Sekitar pukul 22.15 malam, bangunan tiba-tiba runtuh secara bertahap dari lantai teratas hingga meratakan lantai dasar. Warga sekitar mengaku dikejutkan oleh suara gemuruh yang sangat keras menyerupai ledakan bom.

"Keluarga kami terkejut oleh suara keras seperti ledakan. Kami melihat satu bagian bangunan runtuh dari satu sisi, disusul bagian lain yang ikut ambruk ke lantai dasar. Sesaat kemudian, orang-orang mulai berteriak dan menjerit meminta tolong," ujar Ali Ahmed (37), salah seorang warga yang tinggal di dekat lokasi kejadian.

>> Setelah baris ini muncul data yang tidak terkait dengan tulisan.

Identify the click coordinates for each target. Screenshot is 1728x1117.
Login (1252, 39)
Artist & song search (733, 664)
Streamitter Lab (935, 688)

Tim penyelamat dari Rescue 1122 langsung dikerahkan ke lokasi untuk menyisir puing-puing bangunan menggunakan alat berat. Setelah operasi pencarian yang berlangsung intensif, petugas berhasil mengevakuasi 11 jenazah korban tewas serta melarikan enam korban luka-luka ke rumah sakit terdekat untuk mendapatkan perawatan medis darurat.

Badan Penanggulangan Bencana Nasional (NDMA) Pakistan mencatat bahwa insiden ini memperpanjang daftar hitam korban jiwa akibat cuaca ekstrem sejak siklus monsun dimulai pada 26 Juni. Hingga saat ini, total 121 orang dilaporkan tewas di seluruh negeri akibat komplikasi banjir, sengatan listrik, serta kasus bangunan roboh.

Selain memicu jatuhnya korban jiwa, banjir bandang dari luapan sungai juga telah menenggelamkan belasan desa di pinggiran Lahore, memaksa ribuan warga mengungsi menggunakan perahu darurat melewati lahan pertanian yang kini berubah menjadi hamparan air luas.